4. Only Lovers Left Alive
Tilda Swinton continues to be First Lady of Cinematic Awesome, and by pairing her with a gothed-up Tom Hiddleston Jim Jarmusch almost certainly became the fairy godfather of a certain class of fanfic writers. Between this, A Girl Walks Home Alone At Night and What We Do In The Shadows, vampires seem to have gone from being the subject of every major multiplex film back to indie territory. That’s fine with me, as this movie was more about what being an immortal but benevolent bloodsucker would actually be like on a daily basis, especially if your tastes run more for poetry, botany and Motown than gore. There’s also a tiny, brilliant nugget of a possible apocalyptic future tucked into the ending that almost makes me want to see a sequel.

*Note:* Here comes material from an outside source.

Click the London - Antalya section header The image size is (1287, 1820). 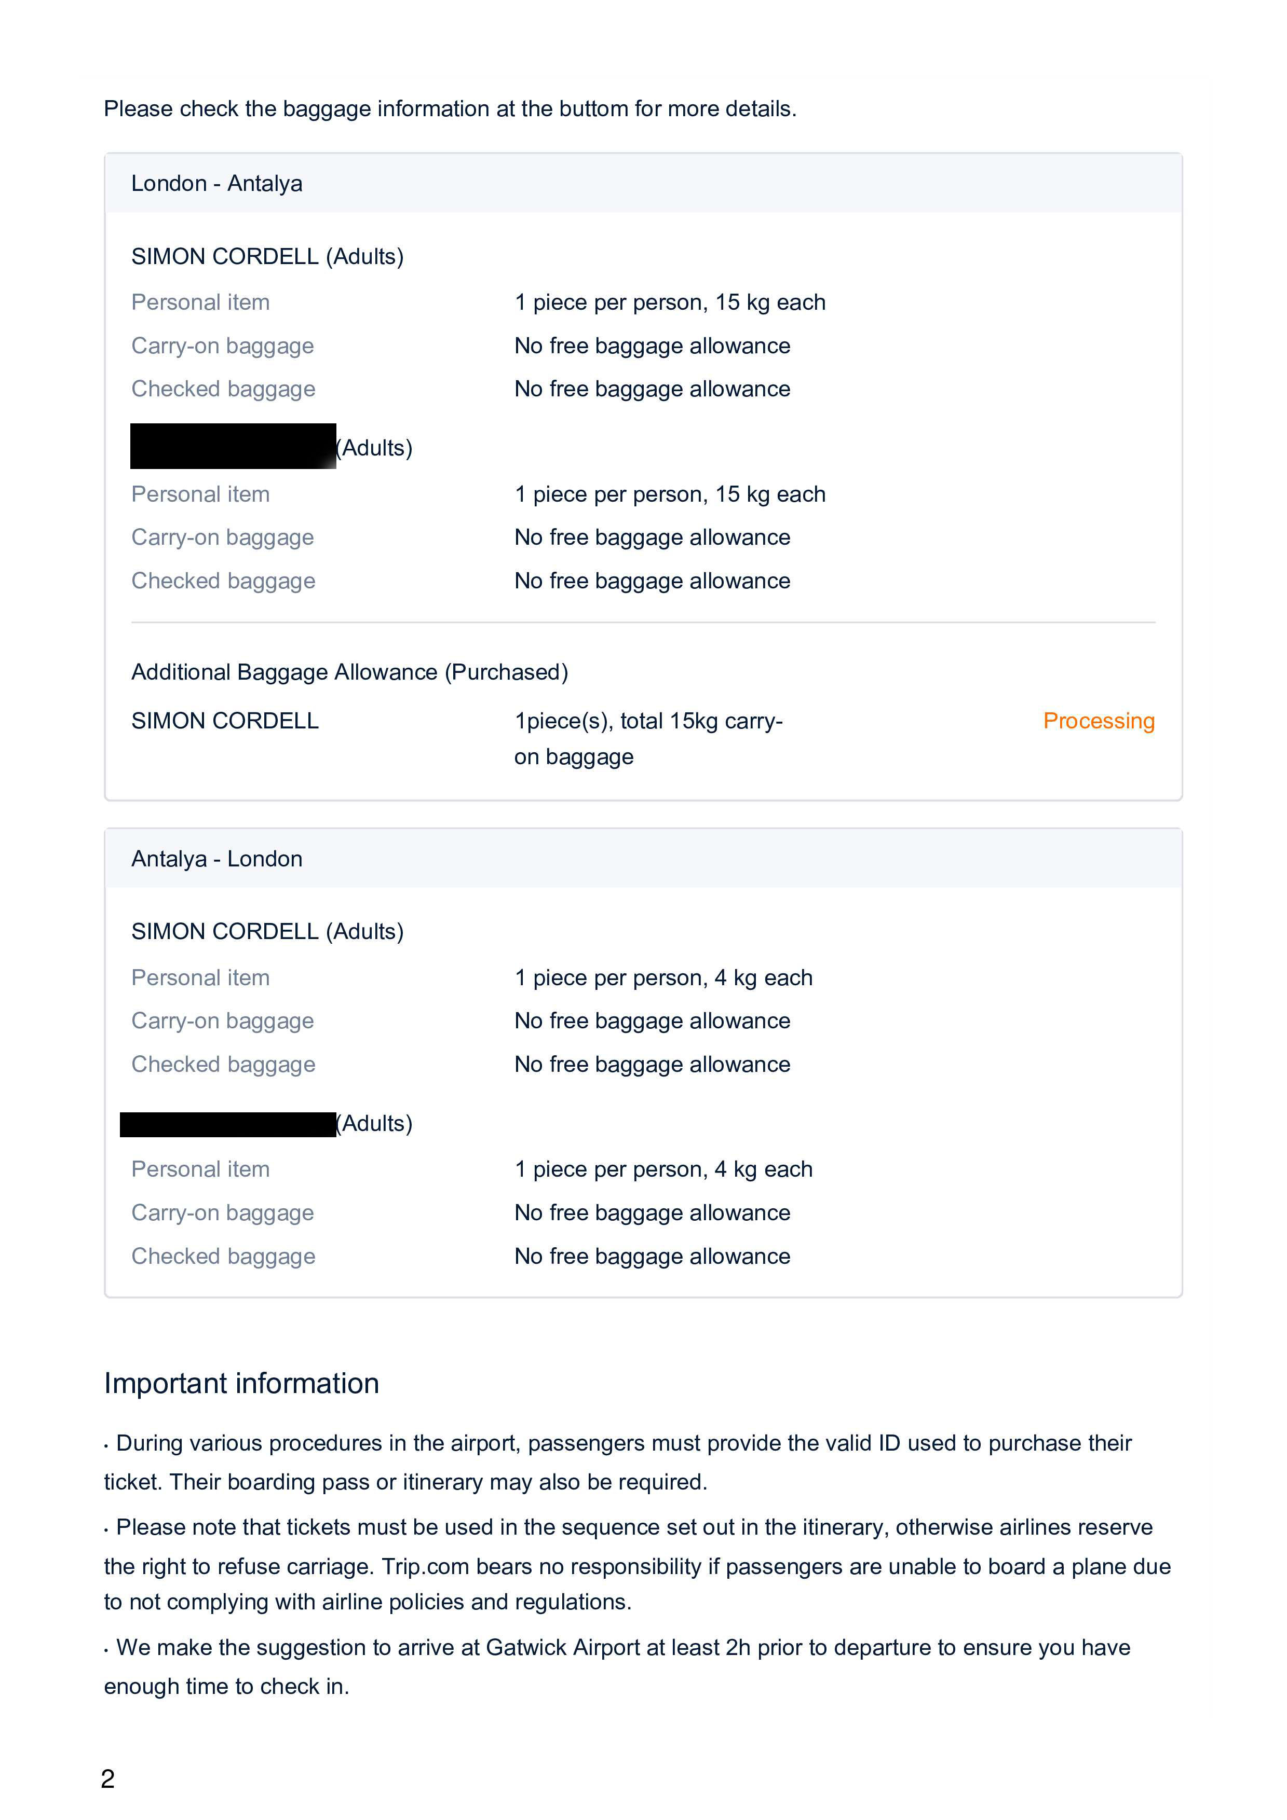point(216,183)
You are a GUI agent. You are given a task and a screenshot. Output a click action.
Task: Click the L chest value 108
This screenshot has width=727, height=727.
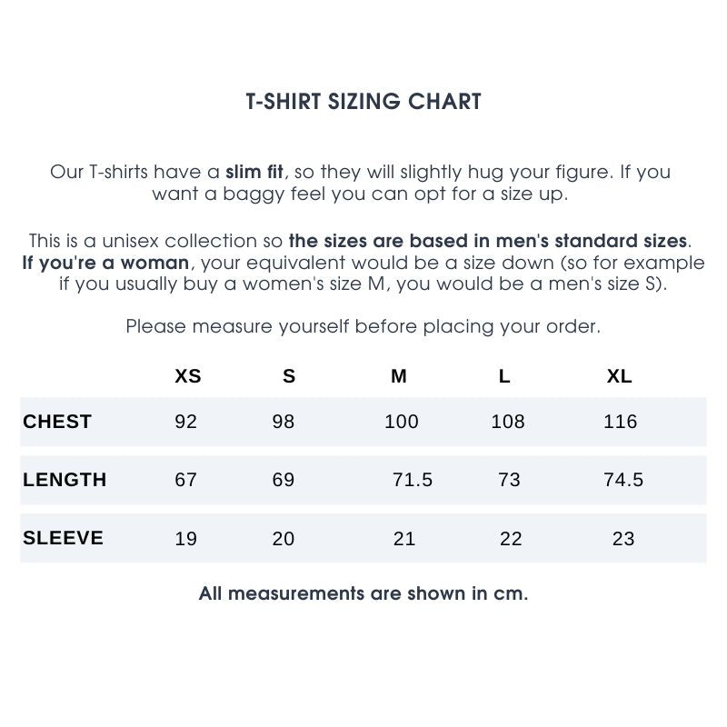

Nevermind the backlash this movie has been receiving: I was hooked from the opening on through, and found it a dynamic reinterpretation of the tired “has-been creative guy midlife crisis fantasia” genre with a smidge more relevance. Upset nerds seem to be confusing the film’s depiction of an actor’s attempt to escape his big-budget superhero past as a scandalous statement about how blockbusters can’t be art: A) that’s the character’s opinion, not the film’s and B) I’m pretty sure Hollywood will survive the ribbing, guys, especially when they’ve got another half-decade’s worth of Marvel movies in their arsenal. Emma Stone turns in some impressive work her in an underwritten role and delivers one of the best speeches in the whole film. Go into this one as fresh as you can, since one of its great joys is the way it takes little turns you aren’t expecting.
2. The Congress
No, I have no idea what happens at the end of this movie. That’s part of why I loved it. Part Being John Malkovich, part A Scanner Darkly, part Ralph Bakshi and part Black Mirror, this sci-fi satirical odyssey centers around a fictionalized version of Robin Wright, who is forced to sell the rights to her digital likeness to Big Cinema. Then things get even weirder in a long trippy animated sequence as we enter a conference where attendees can take on their ideal shape. Even though The Congress is actually from 2013, I think it’s only really getting recognition now, so you should go see it so we can talk about it.
1. The Dance of Reality (“La Danza de la Realidad”)
This year I found myself aching for a film that took risks and really surprised me, and Alejandro Jodorowksky’s “psychomagical” autobiographic film certainly fits that bill. It’s rough in places, too long, filled with bizarre segues and disturbing visuals: assassinations, tarot imagery, torture, people peeing on stuff and animals being torn to pieces. It’s also a marriage of two tones I never thought I’d see welded together this well, one part absurdist, deliberately shocking heightened self-satire, the other a sad, poignant, grief-stricken reconciliation with the past, kind of an amped-up Chilean version of Amarcord. The central image is of the older Jodorowsky cradling his younger self and assuring him that all will be well, and that’s damn heartbreaking. There’s a lot to stomach here, and it won’t be for everyone, and that’s a good thing.